What the task asks -> All lines below starting at the one that holds "How do I perform: Click" and ending at the one that holds "Click the hamburger menu icon" should be printed exactly, ends included. Pictures should not be printed, nor anything else.

Extracted information ->
- - -
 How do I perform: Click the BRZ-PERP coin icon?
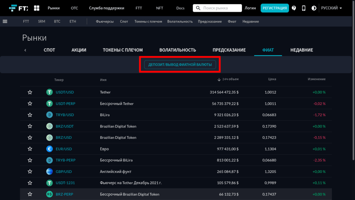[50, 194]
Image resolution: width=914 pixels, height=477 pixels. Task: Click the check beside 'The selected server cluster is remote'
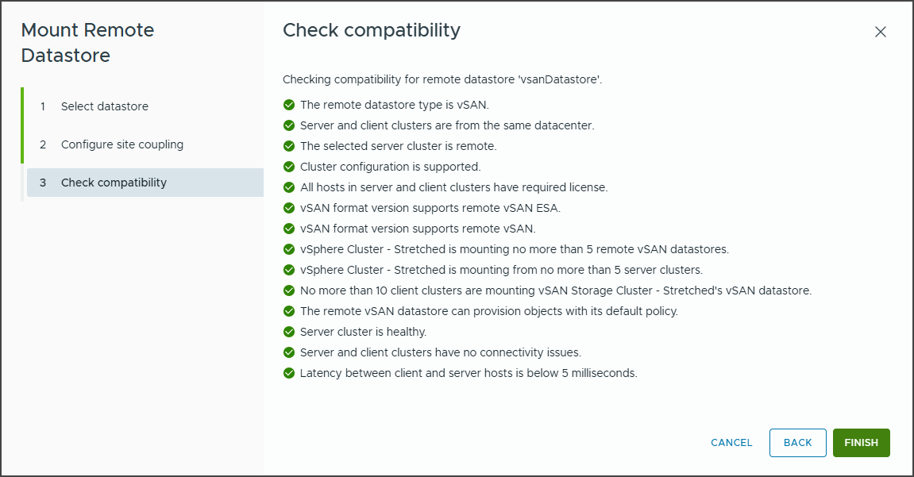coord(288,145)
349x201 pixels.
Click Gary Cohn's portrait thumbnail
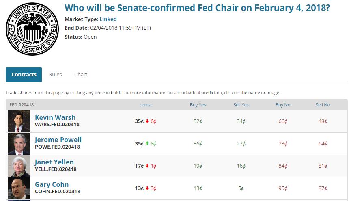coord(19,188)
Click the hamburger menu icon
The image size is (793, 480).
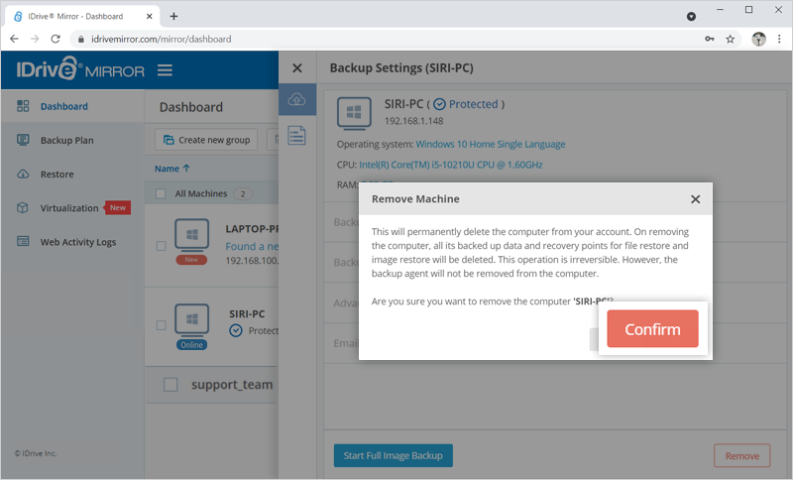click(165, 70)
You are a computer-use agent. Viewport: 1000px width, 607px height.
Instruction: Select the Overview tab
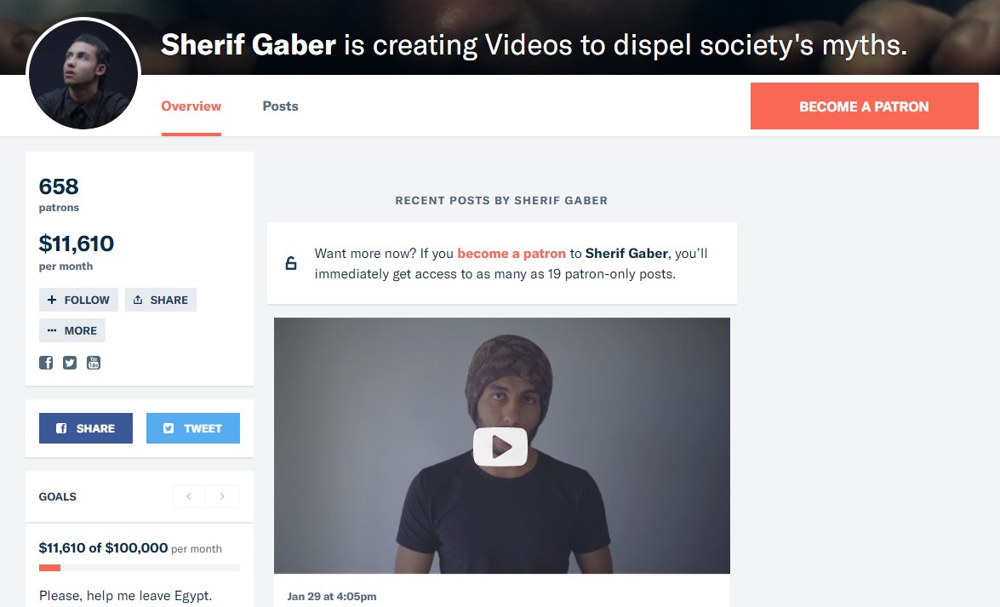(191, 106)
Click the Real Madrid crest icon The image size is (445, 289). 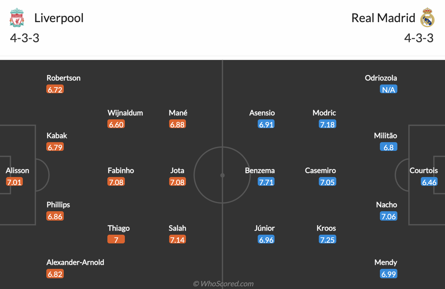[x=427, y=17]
- - -
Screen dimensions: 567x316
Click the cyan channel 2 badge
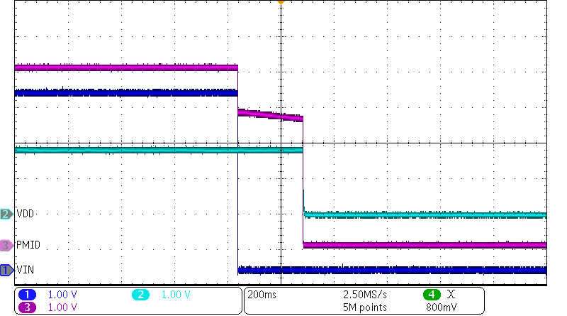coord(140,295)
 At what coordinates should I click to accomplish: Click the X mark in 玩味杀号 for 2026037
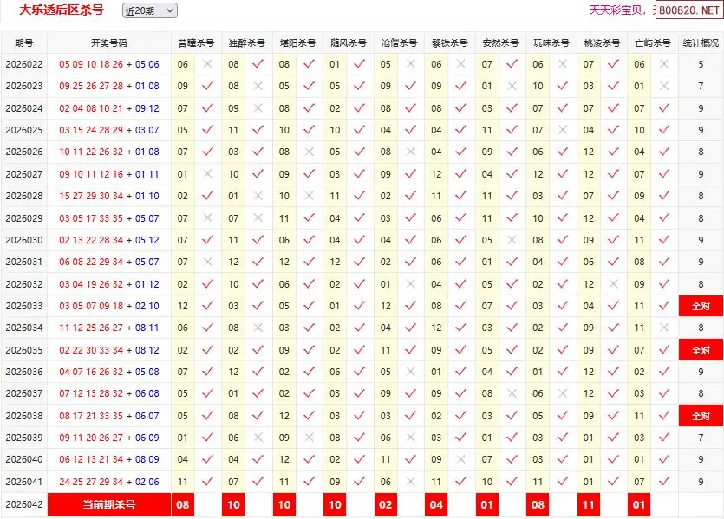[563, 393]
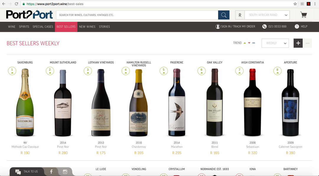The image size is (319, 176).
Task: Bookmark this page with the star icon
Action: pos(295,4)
- - -
Answer below ->
 How do I perform: Click the BRZ-PERP coin icon?
[50, 194]
Image resolution: width=914 pixels, height=477 pixels. Task: Click the check beside 'The selected server cluster is remote'
coord(288,145)
349x201 pixels.
Click Gary Cohn's portrait thumbnail
coord(19,188)
Click the hamburger menu icon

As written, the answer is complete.